Short problem A — Convert the records, from their first line through the line containing "Looking at the screenshot, I should (194, 235).", inclusive, into a JSON list of strings with one string per line and blank lines omitted.

☆ ☆ ☆ ☆ ☆

Getting through these dark times
Foreign policy whiz Samantha Power sheds light on a legendary diplomat killed in Iraq, advising Barack Obama and how America can emerge from the Bush era.
By Leigh FlaytonTopics: 2008 Elections, Iran, Barack Obama, Iraq, Middle East, News
In 2003, Samantha Power won a Pulitzer Prize for her book “A Problem From Hell: America and the Age of Genocide,” in which she chronicled the United States’ responses to the major genocides of the 20th century. But that’s just one of her accomplishments. Power, 37, is a Harvard professor and founder of that university’s Carr Center for Human Rights Policy. She is a prominent voice on stopping the genocide in Darfur, Sudan, and addressing numerous trouble spots around the world. She has shot hoops with fellow Darfur activist George Clooney, and once proclaimed herself the “genocide chick.”
Beneath her sense of humor is a fierce idealism and dedication to improving world affairs. Now, Power is immersed in what she considers the toughest challenge yet in her action-packed career: serving as a senior foreign policy advisor to Democratic presidential candidate Barack Obama.
The demands of that job have only risen since she first began working for Obama when he joined the U.S. Senate in 2005. But Power also found time to produce another book, published last week: “Chasing the Flame: Sergio Vieira de Mello and the Fight to Save the World.” The new volume is a biography of the revered United Nations envoy — once described as a cross between Bobby Kennedy and James Bond — who was killed in the catastrophic bombing of U.N. headquarters in Baghdad by insurgents during the early stages of the U.S. occupation of Iraq. The book is also a treatise on why the world needs the U.N., and the lessons Vieira de Mello learned throughout his career, now more than ever.

☆ ☆ ☆ ☆ ☆

Short problem B — Output the passage of the Samantha Power article that runs from "Getting through these" to "the Bush era.", inclusive, copied word for word.

[Stored items]
☆ ☆ ☆ ☆ ☆

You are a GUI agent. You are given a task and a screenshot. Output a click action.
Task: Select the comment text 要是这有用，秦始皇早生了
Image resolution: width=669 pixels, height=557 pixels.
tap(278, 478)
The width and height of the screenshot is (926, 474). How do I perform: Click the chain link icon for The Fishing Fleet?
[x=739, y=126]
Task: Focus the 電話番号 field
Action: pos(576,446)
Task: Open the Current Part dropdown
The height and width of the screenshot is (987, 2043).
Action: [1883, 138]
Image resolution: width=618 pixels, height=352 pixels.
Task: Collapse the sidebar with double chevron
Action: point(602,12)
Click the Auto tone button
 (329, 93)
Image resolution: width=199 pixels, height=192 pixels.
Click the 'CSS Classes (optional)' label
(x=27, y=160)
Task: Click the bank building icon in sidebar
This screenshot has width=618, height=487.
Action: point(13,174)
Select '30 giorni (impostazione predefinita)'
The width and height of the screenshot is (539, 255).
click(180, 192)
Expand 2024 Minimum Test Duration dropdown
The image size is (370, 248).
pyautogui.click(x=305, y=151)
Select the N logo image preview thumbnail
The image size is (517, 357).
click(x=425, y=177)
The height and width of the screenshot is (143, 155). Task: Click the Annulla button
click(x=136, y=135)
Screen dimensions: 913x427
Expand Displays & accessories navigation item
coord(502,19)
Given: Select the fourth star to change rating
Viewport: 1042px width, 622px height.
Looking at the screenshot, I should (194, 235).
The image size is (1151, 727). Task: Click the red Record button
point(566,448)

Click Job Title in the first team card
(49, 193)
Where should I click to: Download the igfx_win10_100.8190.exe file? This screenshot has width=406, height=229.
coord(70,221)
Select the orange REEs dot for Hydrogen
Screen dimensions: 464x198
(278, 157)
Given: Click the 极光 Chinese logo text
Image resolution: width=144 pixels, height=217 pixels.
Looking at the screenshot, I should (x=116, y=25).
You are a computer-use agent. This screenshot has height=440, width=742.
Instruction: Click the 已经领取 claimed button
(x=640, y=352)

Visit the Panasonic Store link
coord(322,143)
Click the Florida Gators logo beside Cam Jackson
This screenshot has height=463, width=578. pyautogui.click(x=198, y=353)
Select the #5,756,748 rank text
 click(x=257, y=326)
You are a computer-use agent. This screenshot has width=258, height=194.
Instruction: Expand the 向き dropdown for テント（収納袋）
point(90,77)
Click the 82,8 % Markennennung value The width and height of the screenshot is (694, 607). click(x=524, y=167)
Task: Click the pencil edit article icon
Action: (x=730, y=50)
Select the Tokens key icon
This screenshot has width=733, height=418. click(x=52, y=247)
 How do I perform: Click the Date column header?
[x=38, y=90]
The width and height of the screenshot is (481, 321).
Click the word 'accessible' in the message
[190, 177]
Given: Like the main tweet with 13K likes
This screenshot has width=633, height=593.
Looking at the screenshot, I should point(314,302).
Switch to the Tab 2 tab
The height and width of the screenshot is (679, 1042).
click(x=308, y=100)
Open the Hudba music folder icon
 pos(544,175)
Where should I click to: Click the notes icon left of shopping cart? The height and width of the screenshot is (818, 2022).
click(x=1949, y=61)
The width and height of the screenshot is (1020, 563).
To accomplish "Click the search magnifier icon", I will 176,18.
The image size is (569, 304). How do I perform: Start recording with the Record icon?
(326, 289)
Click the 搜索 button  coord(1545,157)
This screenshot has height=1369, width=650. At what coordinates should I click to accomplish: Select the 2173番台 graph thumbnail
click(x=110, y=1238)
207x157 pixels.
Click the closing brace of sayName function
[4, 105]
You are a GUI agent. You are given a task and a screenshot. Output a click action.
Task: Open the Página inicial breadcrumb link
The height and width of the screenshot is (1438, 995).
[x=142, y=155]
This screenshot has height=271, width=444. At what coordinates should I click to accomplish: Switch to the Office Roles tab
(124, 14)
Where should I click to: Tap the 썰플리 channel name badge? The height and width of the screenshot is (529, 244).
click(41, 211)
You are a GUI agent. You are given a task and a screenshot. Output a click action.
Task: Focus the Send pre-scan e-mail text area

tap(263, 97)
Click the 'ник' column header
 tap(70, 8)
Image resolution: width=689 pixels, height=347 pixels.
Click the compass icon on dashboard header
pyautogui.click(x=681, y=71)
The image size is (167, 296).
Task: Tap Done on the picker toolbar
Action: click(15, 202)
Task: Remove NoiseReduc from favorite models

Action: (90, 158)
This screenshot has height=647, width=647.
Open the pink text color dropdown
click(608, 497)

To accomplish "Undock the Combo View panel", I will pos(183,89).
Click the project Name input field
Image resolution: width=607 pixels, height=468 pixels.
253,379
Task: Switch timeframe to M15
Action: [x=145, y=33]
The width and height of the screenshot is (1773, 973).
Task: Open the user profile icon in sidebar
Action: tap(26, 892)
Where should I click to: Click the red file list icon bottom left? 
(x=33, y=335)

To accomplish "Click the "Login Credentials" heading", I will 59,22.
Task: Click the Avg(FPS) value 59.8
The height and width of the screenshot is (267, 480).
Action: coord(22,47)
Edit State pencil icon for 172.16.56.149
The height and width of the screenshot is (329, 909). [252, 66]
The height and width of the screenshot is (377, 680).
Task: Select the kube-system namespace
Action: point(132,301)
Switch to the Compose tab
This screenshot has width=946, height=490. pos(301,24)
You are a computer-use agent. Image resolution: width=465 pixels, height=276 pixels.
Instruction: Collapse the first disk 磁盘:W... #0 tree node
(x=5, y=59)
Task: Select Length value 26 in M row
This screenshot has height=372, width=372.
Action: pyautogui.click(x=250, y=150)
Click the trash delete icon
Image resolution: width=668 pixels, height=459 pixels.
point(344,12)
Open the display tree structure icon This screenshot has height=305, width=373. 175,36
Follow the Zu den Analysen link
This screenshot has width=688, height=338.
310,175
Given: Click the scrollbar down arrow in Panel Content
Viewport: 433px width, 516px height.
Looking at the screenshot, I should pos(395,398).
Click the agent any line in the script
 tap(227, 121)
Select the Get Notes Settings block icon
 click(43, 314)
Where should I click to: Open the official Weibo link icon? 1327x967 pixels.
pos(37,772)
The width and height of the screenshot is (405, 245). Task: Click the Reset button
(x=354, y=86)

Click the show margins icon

☆ ☆ ☆ ☆ ☆

Exercise response A —
[
  "You are a GUI agent. You are given a task and a screenshot. Output a click action.",
  "Task: Select the comment text 要是这有用，秦始皇早生了",
  "Image resolution: width=669 pixels, height=557 pixels.",
  "tap(278, 478)",
  "The width and height of the screenshot is (926, 474). How do I perform: Click the chain link icon for The Fishing Fleet?",
  "[x=739, y=126]",
  "Task: Focus the 電話番号 field",
  "Action: pos(576,446)",
  "Task: Open the Current Part dropdown",
  "The height and width of the screenshot is (987, 2043).",
  "Action: [1883, 138]",
  "Image resolution: width=618 pixels, height=352 pixels.",
  "Task: Collapse the sidebar with double chevron",
  "Action: point(602,12)",
  "Click the Auto tone button",
  " (329, 93)",
  "Image resolution: width=199 pixels, height=192 pixels.",
  "Click the 'CSS Classes (optional)' label",
  "(x=27, y=160)",
  "Task: Click the bank building icon in sidebar",
  "This screenshot has width=618, height=487.",
  "Action: point(13,174)",
  "Select '30 giorni (impostazione predefinita)'",
  "The width and height of the screenshot is (539, 255).",
  "click(180, 192)",
  "Expand 2024 Minimum Test Duration dropdown",
  "The image size is (370, 248).",
  "pyautogui.click(x=305, y=151)",
  "Select the N logo image preview thumbnail",
  "The image size is (517, 357).",
  "click(x=425, y=177)",
  "The height and width of the screenshot is (143, 155). Task: Click the Annulla button",
  "click(x=136, y=135)",
  "Screen dimensions: 913x427",
  "Expand Displays & accessories navigation item",
  "coord(502,19)",
  "Given: Select the fourth star to change rating",
  "Viewport: 1042px width, 622px height.",
  "Looking at the screenshot, I should (194, 235)."
]

Exercise response B —
Getting through these dark times
Foreign policy whiz Samantha Power sheds light on a legendary diplomat killed in Iraq, advising Barack Obama and how America can emerge from the Bush era.